We all have worried about my succession and tried to prepare
Dr Jean Lumbala and some others. That is fine, and as should be, but the last
few weeks clearly showed other issues, notably our current dependence on UNICEF
and FAO sponsored projects, that tend not only to be very short term (3 months
to 8 months), ill timed (nothing first 6 mos of the year) but of politically
palatable design.
I give the example of the UNICEF sponsored project on
nutrition, but other projects are in the same vein. The problems with the
project are partly due to lack of independence in deciding design or execution
details and partly to the fact that too many cooks spoil the broth. The design
seems to assume a community emergency and only the most severe cases are to be
taken, while we are in a chronic prefamine and we condemn ourselves to a
Sisyphus task and condemn the moderate
cases to have a full chance to become severe. Moreover all treatment is
ambulant with widely spaced centers and mothers may have to walk 30 to a 100 km
every week. So coverage is low. Worse even treatment of more than a thousand
kids is now interrupted to evaluate the project and maybe recontinue it in one
or two months. You know me well, the design problems are hard to stomach
especially when enforced as “biblical” laws, as they were accepted or dictated
by the Congolese bureaucrats.
When they get combined with the kind of execution problems
we experience it is sickening. They range from very late supply of food by
UNICEF(none from 1 June to 1 November 2009) to incomplete supplies (only peanut
butter, no milk or drugs), to government nurses arbitrarily choosing who to admit or release, to more recently
some UNICEF official trying to impose a lifeboat rule that older children and
severely malnourished adults should be excluded as they eat too much! Still we
struggle hard to make it work as the lives of about 1000 children depend on it.
Hopefully we get an extension of time, 8 mos of which 5 mos waiting are up and
we can save more kids if we have more time, but we can definitely not run an NGO on such projects. It spoils
community relations, creates suspicions and costs more because of lost time
than it contributes and it is sheer torture for mothers and workers.
Our CIDA support compares very favorably as the design is in
our hands and that of our NGO partners, the implementation similarly but it is
doubtful whether we can benefit from it after 2012 and it remains limited in
geographic approach, because of budget ceilings.

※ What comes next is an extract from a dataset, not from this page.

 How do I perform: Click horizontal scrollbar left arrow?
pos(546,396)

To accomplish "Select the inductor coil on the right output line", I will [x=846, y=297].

The individual support which many of you and myself supplied
has both paid for our nutrition centers in Tshikaji and Luiza and for our
orphans in and outside the centers. My generous pension covers about 60 % of
these expenses. But were I to die my pension stops and unless we have another way of supporting these activities
they stop also. We want to avoid such a catastrophe. There are at this point 45
orphans with us, without any hope of other support.
We want to ask you
whether you can urgently form an NGO Butoke under 501 3c? that would create
access to foundation funding, which is likely to be longer term and based on
our own design of programs that make local sense and are within our own witness
and charisma and permit us to work on long term change of mentality and local
solidarity.
We doubt that foundations will also cover survival and
schooling support of our orphans. Can we get going on spreading a system of
sponsorships as Paul and Agnes have which would be linked to specific children
or groups of children ? We could for example supply pictures of each of the
kids so far not sponsored. Letters or notes about the kids are feasible but
letters from them will only be possible for those 10 y and older. Individual
sponsorships are fine if all kids are covered but what do we do if only one
part is covered? Any other precautions or suggestions?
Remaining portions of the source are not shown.